◆ BRIEF
Print the lines verbatim from the line containing "Given: Click the orange" through the line containing "Looking at the screenshot, I should point(591,644).", including both.

◆ MATERIAL FOR THIS EXERCISE
____________
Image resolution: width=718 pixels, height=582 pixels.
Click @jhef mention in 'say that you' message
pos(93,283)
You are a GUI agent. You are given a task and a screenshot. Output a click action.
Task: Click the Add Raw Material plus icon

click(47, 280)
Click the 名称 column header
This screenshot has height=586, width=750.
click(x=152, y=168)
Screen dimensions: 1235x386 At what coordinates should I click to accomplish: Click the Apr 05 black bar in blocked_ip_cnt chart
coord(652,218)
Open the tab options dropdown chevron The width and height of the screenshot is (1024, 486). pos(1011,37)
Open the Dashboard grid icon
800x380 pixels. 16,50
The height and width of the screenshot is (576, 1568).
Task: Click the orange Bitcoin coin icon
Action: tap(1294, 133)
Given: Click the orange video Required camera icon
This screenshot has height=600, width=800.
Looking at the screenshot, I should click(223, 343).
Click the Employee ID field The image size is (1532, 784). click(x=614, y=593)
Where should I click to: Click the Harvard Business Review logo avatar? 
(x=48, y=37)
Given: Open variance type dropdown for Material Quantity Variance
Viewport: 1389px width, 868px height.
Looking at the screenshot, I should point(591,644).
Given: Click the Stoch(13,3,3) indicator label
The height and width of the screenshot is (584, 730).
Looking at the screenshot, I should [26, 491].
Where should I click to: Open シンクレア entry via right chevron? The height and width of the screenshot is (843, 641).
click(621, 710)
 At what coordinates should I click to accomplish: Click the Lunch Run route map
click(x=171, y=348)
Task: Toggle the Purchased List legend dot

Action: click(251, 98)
____________
◆ EXERCISE RESPONSE
Given: Click the orange video Required camera icon
This screenshot has height=600, width=800.
Looking at the screenshot, I should click(223, 343).
Click the Employee ID field The image size is (1532, 784). click(x=614, y=593)
Where should I click to: Click the Harvard Business Review logo avatar? 
(x=48, y=37)
Given: Open variance type dropdown for Material Quantity Variance
Viewport: 1389px width, 868px height.
Looking at the screenshot, I should point(591,644).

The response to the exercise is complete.